Auf der anderen Seite steht immer noch ein Vakuum – wenn auch eine Minimalversion der Regierung, die im April 2010 über den Sprachenstreit fiel, kommissarisch die Geschäfte weiterführt. Das Ergebnis der Neuwahlen – im Norden mehr denn je flämisch-separatistisch und rechts, im Süden pro-belgisch und links – verschärfte die Krise noch.
Kompetenzen Vergangene Woche wurde ein erneutes Scheitern der Koalitionsverhandlungen im letzten Moment abgewendet. Wie immer geht es um Kompetenzen der Regionen Wallonie, Flandern und Brüssel und um Sprachrechte, die um so komplexer sind, je näher man dem zweisprachigen Gebiet rund um die Hauptstadt kommt.
Wie sich das auf die Juden im Land auswirkt? Julien Klener antwortet vorsichtig: »Wir stellen uns natürlich die gleichen Fragen wie alle Belgier.« Wann wird endlich ein Kompromiss gefunden, oder ist die Kluft zwischen den Landesteilen überhaupt noch zu überbrücken? »Traurig« fände es der Präsident, sollte Belgien auseinanderfallen. Aber wie ernst ist die Lage? Klener wird diplomatisch. »Eine philosophische Frage. Ich mag keine Konflikte. Aber ist ein Staat in der Lage, den Rhythmus der Geschichte zu durchbrechen? Sollte die Mehrheit der Belgier sich trennen wollen, wird das nicht zu verhindern sein.

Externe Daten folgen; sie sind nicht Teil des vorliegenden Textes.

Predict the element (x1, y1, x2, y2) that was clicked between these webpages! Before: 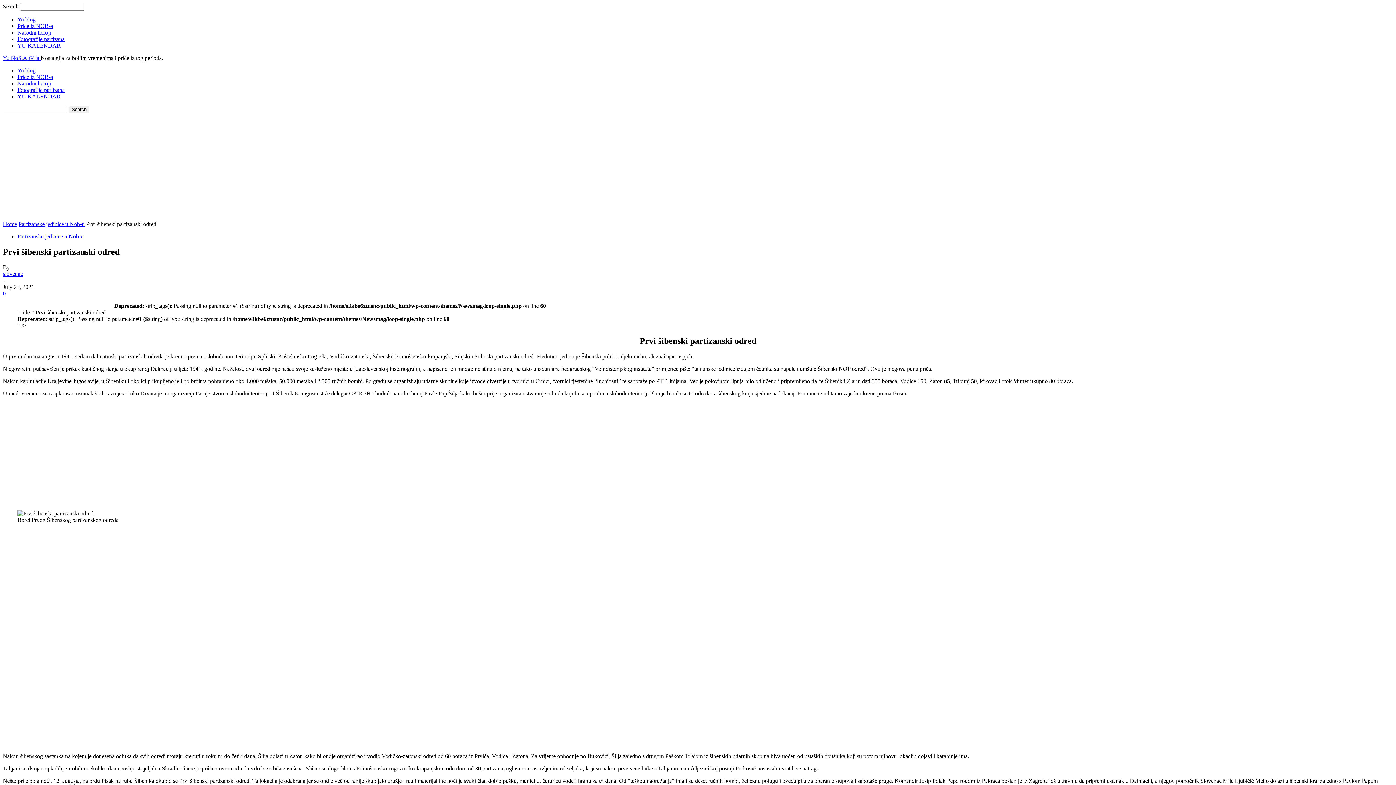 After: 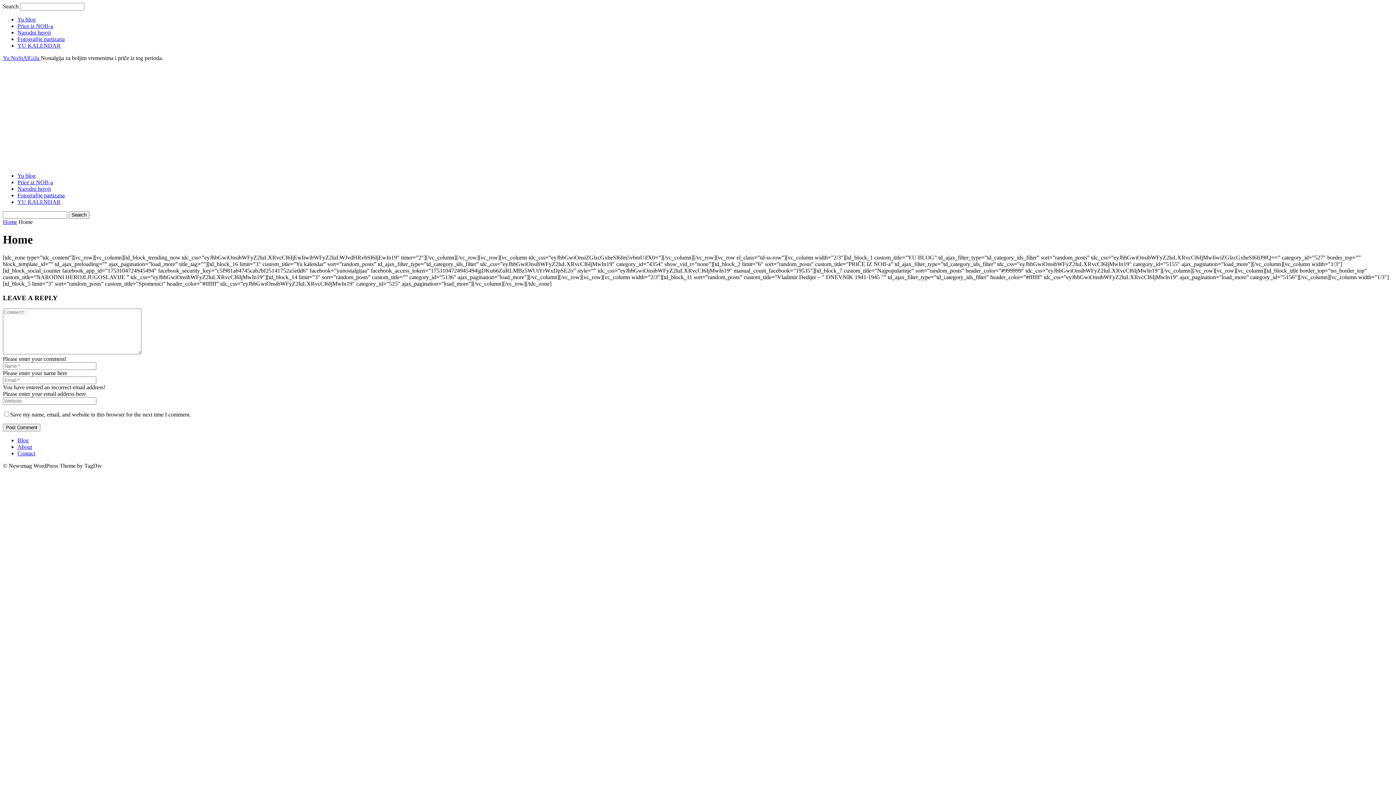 Action: bbox: (2, 270, 22, 277) label: slovenac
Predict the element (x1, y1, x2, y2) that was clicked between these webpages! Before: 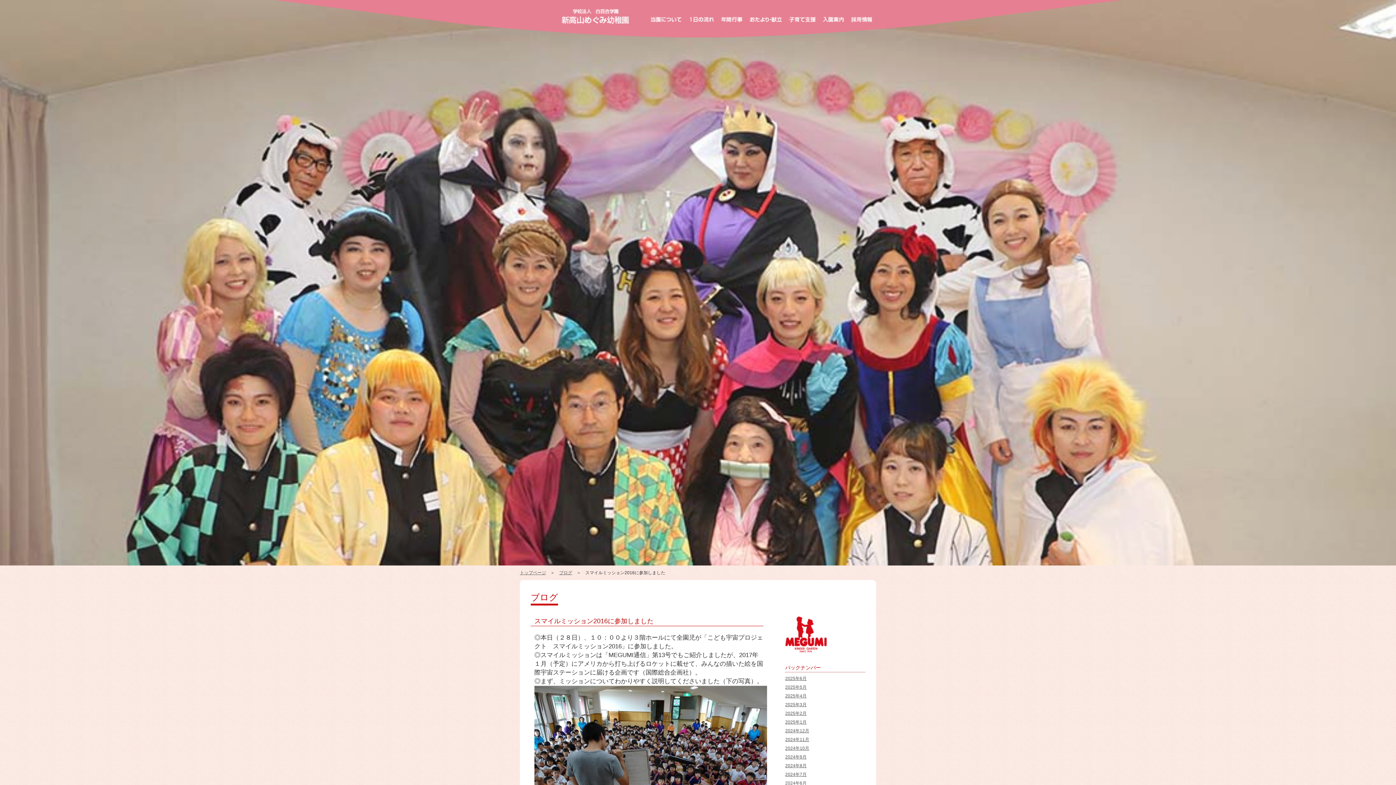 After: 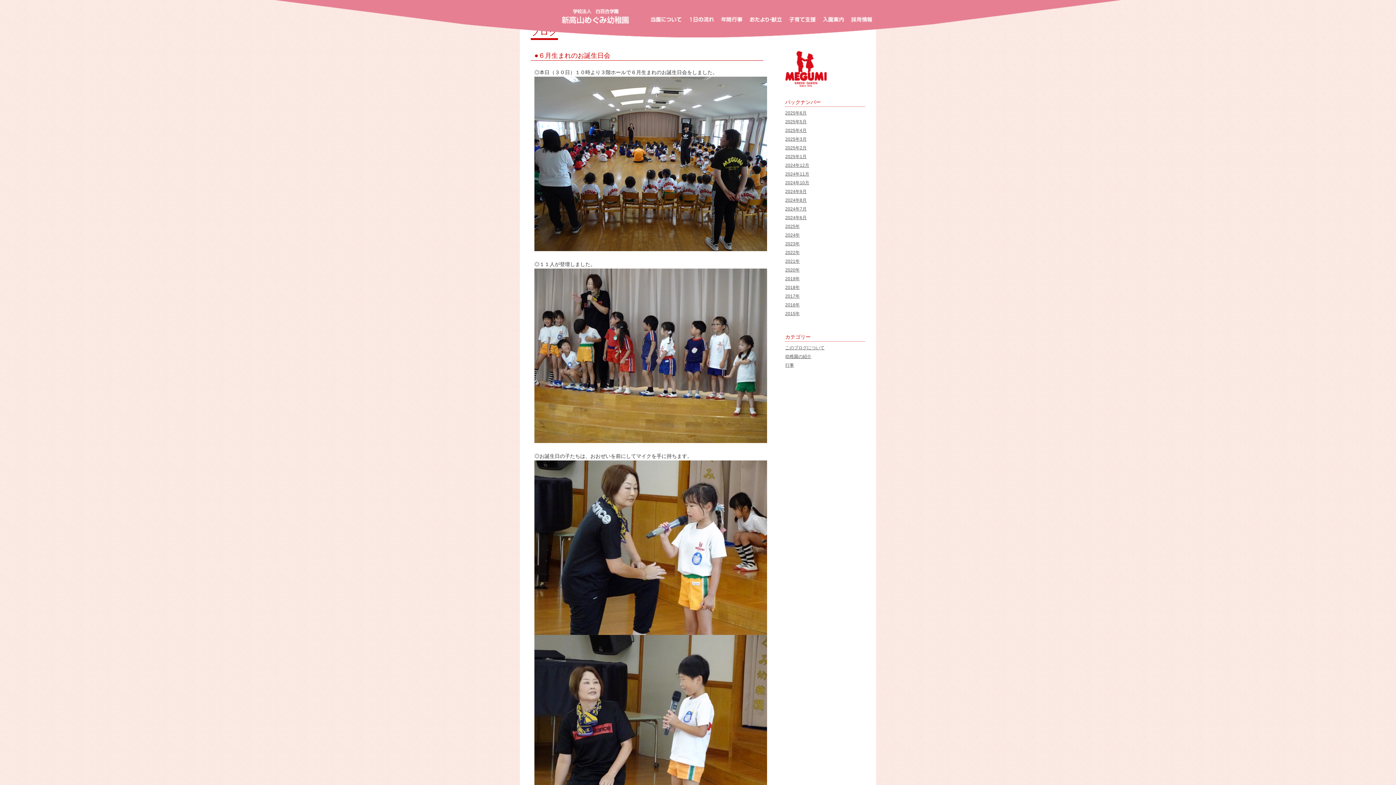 Action: bbox: (785, 676, 806, 681) label: 2025年6月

Aber wenn schon, dann hoffe ich, dass dies demokratisch passiert.«
Auch die jüdischen Institutionen im Land spiegeln die Zustände wider. Dazu gehört, dass Klener seit Generationen der erste Flame an der Spitze des Consistoire ist. Bis vor einigen Jahrzehnten fielen die höchsten Ämter in Staat, Wirtschaft und Gesellschaft in der Regel meist Frankofonen zu. Inzwischen hat sich dieser Schwerpunkt zugunsten des nördlichen Landesteils verlagert.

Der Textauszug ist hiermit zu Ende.